Description of the task. Transcribe everything from the line containing "You are a GUI" down to the end of the material as a JSON list of strings, one string per line, with blank lines and pictures left out.

Records for processing.
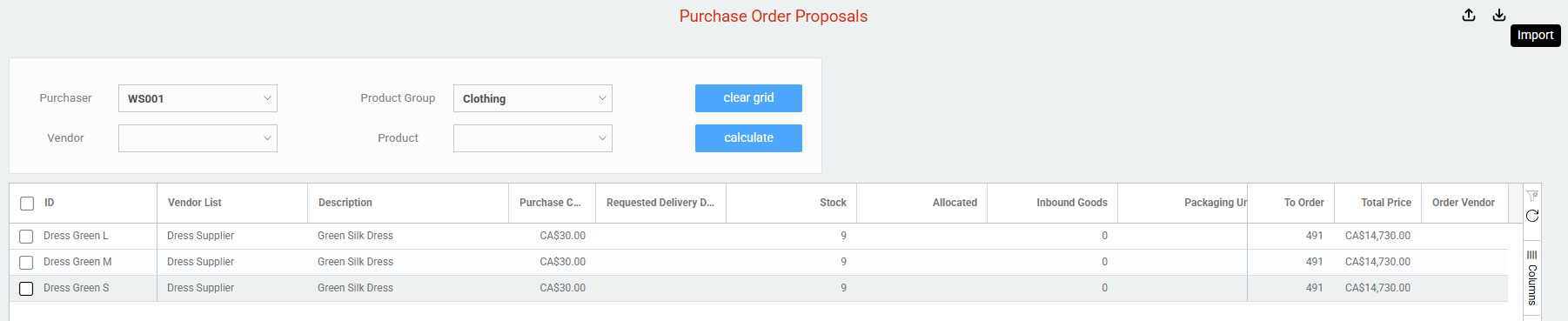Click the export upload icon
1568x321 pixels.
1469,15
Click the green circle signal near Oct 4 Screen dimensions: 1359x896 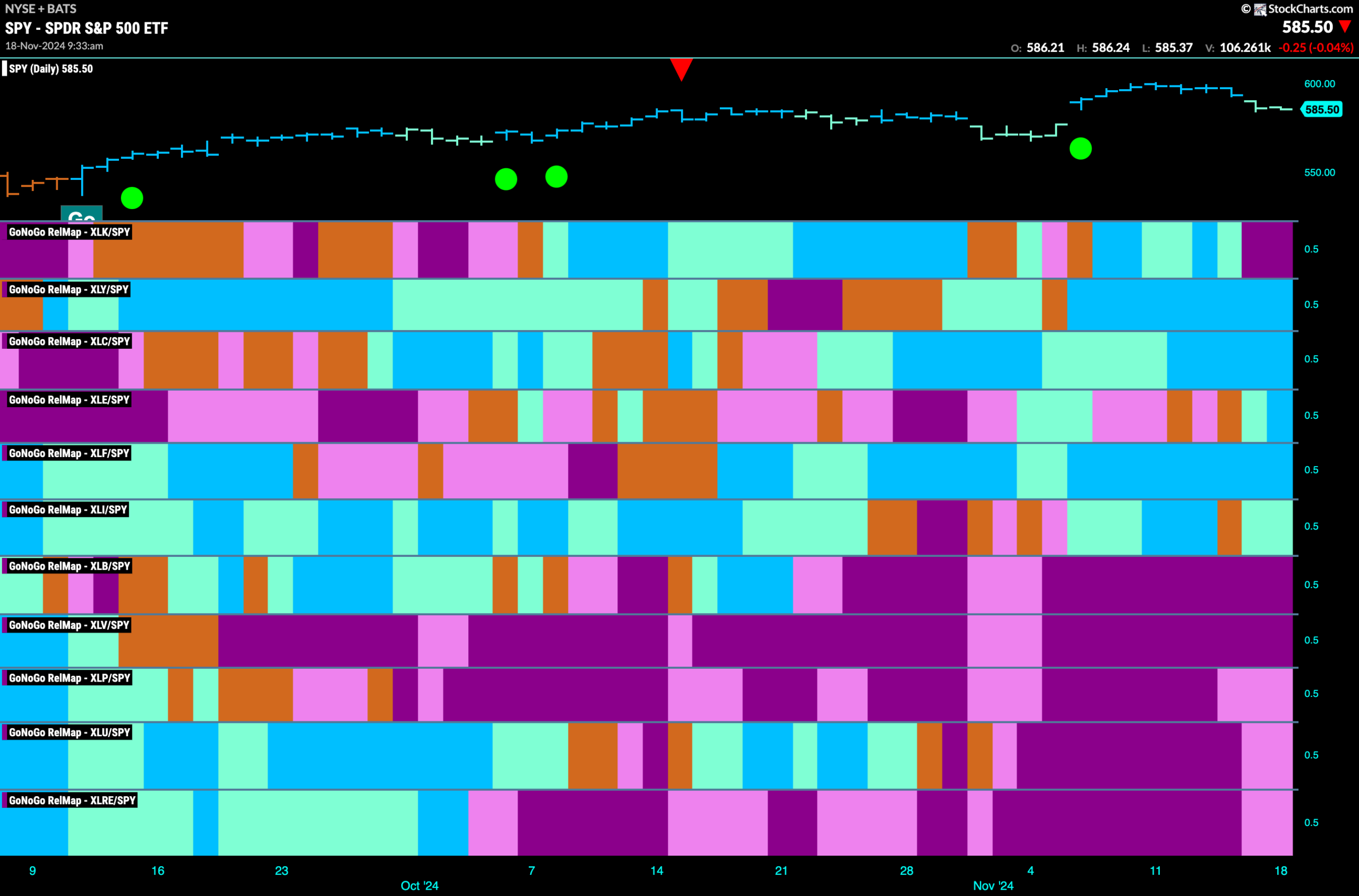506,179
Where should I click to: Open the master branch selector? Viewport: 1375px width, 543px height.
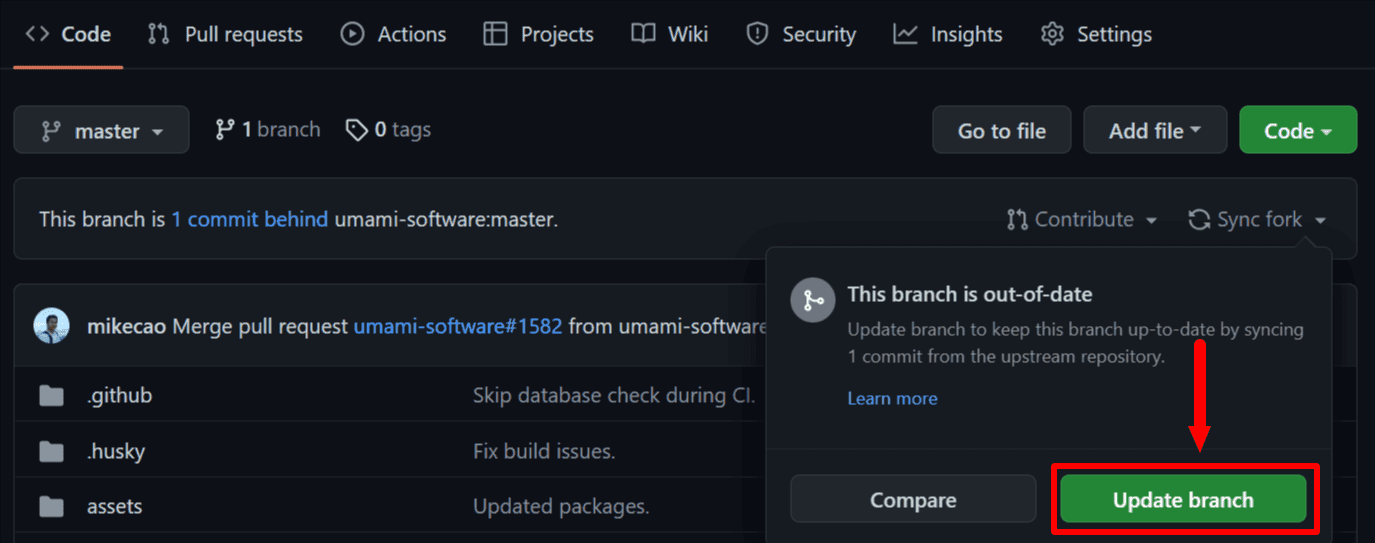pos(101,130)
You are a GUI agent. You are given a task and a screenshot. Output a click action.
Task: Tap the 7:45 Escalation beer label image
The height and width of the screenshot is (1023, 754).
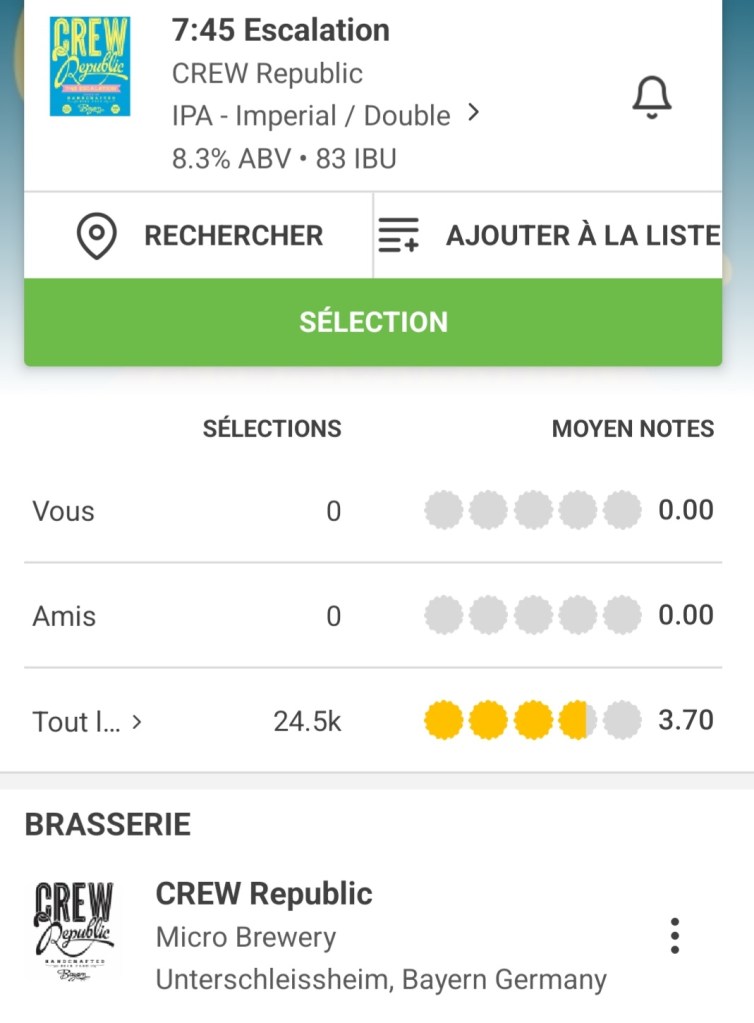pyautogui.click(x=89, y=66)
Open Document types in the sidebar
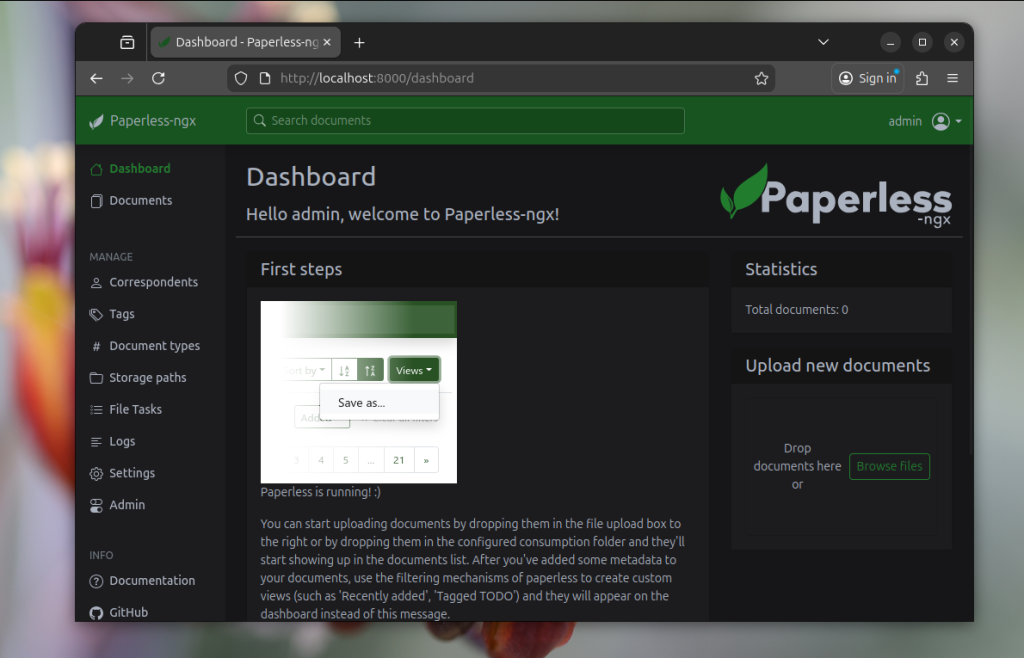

Solution to this problem.
[
  "You are a GUI agent. You are given a task and a screenshot. Output a click action.",
  "Task: Tap the 7:45 Escalation beer label image",
  "The height and width of the screenshot is (1023, 754).",
  "pyautogui.click(x=89, y=66)",
  "Open Document types in the sidebar"
]